START Records for processing

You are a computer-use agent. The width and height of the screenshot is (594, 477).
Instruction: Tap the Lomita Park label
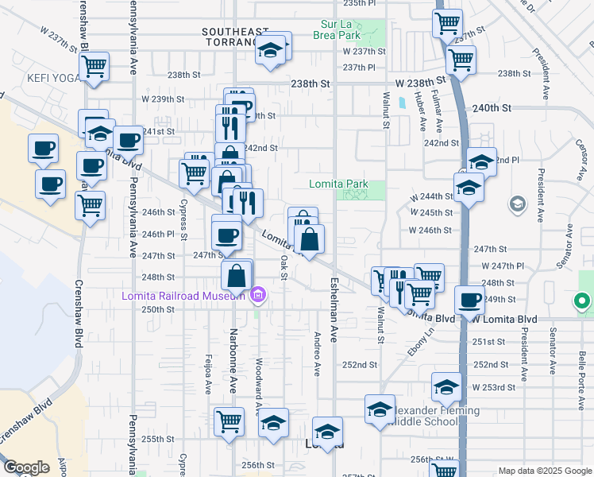(x=338, y=184)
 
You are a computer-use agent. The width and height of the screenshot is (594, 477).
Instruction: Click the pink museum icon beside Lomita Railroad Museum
(x=256, y=297)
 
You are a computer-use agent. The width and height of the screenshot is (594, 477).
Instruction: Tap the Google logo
(x=26, y=467)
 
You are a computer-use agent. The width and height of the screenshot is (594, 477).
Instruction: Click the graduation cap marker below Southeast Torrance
(x=270, y=49)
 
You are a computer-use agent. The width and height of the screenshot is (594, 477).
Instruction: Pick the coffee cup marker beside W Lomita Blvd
(x=470, y=301)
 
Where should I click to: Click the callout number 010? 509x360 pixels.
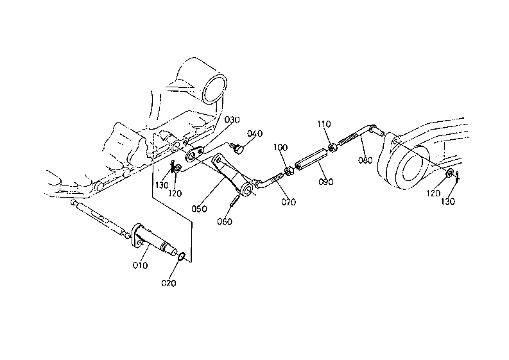pyautogui.click(x=140, y=265)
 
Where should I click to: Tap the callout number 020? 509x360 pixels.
pyautogui.click(x=169, y=283)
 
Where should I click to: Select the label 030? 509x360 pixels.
pyautogui.click(x=232, y=120)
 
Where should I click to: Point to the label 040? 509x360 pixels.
pyautogui.click(x=255, y=133)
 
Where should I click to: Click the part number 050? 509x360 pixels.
pyautogui.click(x=199, y=209)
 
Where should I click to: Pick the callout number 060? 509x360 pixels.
pyautogui.click(x=225, y=222)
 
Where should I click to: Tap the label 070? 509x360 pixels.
pyautogui.click(x=289, y=202)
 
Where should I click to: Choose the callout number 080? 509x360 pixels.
pyautogui.click(x=365, y=160)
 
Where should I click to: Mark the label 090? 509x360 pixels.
pyautogui.click(x=325, y=182)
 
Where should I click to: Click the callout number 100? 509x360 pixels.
pyautogui.click(x=280, y=148)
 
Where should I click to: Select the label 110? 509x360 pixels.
pyautogui.click(x=324, y=124)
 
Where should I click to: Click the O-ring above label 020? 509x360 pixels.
pyautogui.click(x=182, y=257)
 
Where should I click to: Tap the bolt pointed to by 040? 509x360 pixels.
pyautogui.click(x=237, y=149)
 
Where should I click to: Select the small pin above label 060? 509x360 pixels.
pyautogui.click(x=236, y=200)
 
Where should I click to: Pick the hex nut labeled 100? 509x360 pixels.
pyautogui.click(x=289, y=171)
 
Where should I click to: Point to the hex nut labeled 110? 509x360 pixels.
pyautogui.click(x=332, y=148)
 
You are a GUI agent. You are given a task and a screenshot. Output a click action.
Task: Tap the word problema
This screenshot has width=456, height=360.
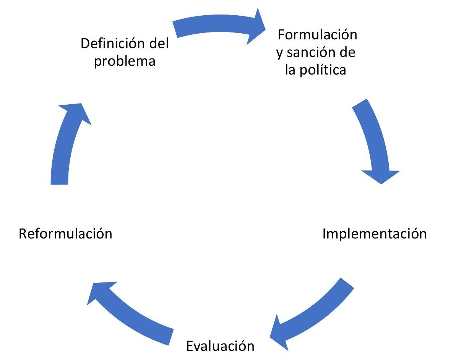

END Records for processing

▸ **What this task involves**
Reproduce the lines of the material above from the start of the material through the line containing "pyautogui.click(x=169, y=283)", with both ends included. Leave the pictures out of your answer.

▸ **Solution for this task**
You are a computer-use agent. The width and height of the screenshot is (594, 477).
Instruction: Tap the Lomita Park label
(x=338, y=184)
 
You are a computer-use agent. The width and height of the screenshot is (594, 477).
Instruction: Click the pink museum icon beside Lomita Railroad Museum
(x=256, y=297)
 
You are a computer-use agent. The width and height of the screenshot is (594, 477).
Instruction: Tap the Google logo
(x=26, y=467)
 
You are a computer-use agent. The width and height of the screenshot is (594, 477).
Instruction: Click the graduation cap marker below Southeast Torrance
(x=270, y=49)
 
You are a computer-use agent. The width and height of the screenshot is (594, 477).
Instruction: Pick the coffee cup marker beside W Lomita Blvd
(x=470, y=301)
 
Where should I click to: Click the callout number 010? 509x360 pixels.
pyautogui.click(x=140, y=265)
 
Where should I click to: Tap the callout number 020? 509x360 pixels.
pyautogui.click(x=169, y=283)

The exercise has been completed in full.